--- EXTRACTED MATERIAL Enclosed Below ---
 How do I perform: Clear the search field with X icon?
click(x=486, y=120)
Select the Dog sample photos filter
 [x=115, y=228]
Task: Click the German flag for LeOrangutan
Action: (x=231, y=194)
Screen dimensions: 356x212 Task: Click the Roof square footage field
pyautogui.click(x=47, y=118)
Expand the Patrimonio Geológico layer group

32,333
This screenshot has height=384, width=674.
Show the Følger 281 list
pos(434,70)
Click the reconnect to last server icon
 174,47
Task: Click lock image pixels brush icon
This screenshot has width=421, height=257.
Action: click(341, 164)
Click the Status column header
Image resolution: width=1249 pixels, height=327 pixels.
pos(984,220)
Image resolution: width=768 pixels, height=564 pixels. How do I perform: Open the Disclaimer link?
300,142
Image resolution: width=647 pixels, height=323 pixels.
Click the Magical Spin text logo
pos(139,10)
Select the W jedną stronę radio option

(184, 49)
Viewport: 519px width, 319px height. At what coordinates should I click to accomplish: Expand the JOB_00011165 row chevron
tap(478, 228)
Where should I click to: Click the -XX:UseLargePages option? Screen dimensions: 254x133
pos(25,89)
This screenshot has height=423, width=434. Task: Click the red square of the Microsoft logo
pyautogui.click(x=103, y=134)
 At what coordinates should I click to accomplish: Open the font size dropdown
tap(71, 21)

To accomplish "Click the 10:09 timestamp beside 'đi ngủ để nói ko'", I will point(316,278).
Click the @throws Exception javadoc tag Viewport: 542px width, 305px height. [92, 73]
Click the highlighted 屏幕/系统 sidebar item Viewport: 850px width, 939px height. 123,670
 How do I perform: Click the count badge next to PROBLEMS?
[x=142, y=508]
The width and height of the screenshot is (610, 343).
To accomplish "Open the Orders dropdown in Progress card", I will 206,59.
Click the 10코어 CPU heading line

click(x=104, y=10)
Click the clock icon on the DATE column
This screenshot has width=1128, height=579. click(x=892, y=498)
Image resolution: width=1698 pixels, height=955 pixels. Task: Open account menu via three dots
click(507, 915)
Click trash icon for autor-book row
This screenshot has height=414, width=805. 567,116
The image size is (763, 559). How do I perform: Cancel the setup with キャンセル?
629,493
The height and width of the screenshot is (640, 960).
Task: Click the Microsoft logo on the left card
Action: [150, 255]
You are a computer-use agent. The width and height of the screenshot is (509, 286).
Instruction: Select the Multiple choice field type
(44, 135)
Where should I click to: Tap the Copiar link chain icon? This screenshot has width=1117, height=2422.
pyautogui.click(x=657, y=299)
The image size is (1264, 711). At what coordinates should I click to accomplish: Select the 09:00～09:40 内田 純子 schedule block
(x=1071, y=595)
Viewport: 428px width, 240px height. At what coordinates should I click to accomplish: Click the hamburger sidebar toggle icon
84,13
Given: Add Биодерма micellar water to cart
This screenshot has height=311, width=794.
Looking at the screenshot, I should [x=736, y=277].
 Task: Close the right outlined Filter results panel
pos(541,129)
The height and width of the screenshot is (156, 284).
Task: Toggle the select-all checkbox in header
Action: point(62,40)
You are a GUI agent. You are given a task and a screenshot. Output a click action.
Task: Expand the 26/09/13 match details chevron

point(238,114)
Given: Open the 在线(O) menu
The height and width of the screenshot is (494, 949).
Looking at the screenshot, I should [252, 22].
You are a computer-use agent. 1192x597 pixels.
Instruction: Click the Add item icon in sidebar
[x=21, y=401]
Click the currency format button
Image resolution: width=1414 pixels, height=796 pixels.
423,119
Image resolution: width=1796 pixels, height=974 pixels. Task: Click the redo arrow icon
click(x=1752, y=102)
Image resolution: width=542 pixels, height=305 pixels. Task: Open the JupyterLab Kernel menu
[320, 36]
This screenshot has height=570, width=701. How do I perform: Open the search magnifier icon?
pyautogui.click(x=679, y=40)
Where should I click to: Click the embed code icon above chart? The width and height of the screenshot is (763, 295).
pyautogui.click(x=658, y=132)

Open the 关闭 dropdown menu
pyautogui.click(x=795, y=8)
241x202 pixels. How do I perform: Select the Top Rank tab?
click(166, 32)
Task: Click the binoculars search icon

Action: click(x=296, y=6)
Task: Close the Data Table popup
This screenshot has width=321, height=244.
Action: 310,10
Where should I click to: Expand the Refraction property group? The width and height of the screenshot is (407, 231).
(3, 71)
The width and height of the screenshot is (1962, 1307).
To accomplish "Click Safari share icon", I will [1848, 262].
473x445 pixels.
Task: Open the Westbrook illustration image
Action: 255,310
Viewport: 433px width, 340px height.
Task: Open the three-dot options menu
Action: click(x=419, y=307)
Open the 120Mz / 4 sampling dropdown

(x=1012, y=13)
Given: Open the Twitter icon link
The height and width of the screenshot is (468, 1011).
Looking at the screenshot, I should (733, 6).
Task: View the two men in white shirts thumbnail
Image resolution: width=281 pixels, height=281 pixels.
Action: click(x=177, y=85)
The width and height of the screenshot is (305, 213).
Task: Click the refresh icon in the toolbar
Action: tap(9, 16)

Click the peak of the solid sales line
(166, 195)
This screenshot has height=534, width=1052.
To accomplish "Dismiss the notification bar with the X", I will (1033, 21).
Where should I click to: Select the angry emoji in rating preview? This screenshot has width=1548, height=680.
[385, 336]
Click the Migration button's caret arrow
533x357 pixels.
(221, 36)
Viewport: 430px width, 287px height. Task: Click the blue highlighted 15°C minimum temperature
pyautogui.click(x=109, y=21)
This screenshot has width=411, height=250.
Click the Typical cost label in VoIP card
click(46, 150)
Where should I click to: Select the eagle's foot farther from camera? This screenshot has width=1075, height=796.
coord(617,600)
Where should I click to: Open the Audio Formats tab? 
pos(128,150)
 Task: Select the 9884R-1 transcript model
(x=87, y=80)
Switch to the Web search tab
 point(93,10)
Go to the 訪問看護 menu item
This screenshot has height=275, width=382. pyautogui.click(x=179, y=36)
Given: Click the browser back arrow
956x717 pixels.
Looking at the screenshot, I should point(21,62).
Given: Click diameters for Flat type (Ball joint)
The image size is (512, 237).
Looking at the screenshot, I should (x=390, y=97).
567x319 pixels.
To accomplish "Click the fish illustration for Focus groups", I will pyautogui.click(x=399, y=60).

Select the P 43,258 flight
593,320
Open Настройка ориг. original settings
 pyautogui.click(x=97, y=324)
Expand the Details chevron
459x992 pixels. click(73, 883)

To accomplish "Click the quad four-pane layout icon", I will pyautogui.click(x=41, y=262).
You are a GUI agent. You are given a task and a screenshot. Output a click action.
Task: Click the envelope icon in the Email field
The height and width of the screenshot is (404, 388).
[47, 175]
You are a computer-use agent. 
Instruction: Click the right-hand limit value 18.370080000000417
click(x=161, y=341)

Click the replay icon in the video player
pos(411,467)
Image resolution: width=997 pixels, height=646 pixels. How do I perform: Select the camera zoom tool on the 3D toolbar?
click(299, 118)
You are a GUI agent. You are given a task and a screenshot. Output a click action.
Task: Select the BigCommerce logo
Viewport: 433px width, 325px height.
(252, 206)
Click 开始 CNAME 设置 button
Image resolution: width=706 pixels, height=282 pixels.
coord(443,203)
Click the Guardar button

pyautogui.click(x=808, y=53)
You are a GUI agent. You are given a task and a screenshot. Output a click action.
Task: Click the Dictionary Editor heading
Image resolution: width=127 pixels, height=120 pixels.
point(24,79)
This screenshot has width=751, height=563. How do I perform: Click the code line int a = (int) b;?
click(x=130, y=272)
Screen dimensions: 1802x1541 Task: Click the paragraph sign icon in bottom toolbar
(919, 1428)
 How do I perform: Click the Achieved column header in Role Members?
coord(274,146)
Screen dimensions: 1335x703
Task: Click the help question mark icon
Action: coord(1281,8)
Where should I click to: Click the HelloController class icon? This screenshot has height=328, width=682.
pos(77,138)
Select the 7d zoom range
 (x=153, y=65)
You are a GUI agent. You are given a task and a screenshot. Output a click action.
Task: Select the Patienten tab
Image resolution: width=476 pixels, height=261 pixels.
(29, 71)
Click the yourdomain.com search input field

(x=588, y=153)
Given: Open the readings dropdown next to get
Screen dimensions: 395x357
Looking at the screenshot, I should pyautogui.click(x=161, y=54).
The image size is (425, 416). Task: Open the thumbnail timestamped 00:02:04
--- End of Enclosed EXTRACTED MATERIAL ---
■ ASSIGNED TASK
Each line above that contains "computer" counts once; report the total of such lines and nothing more.

■ RESULT OF THIS TASK
3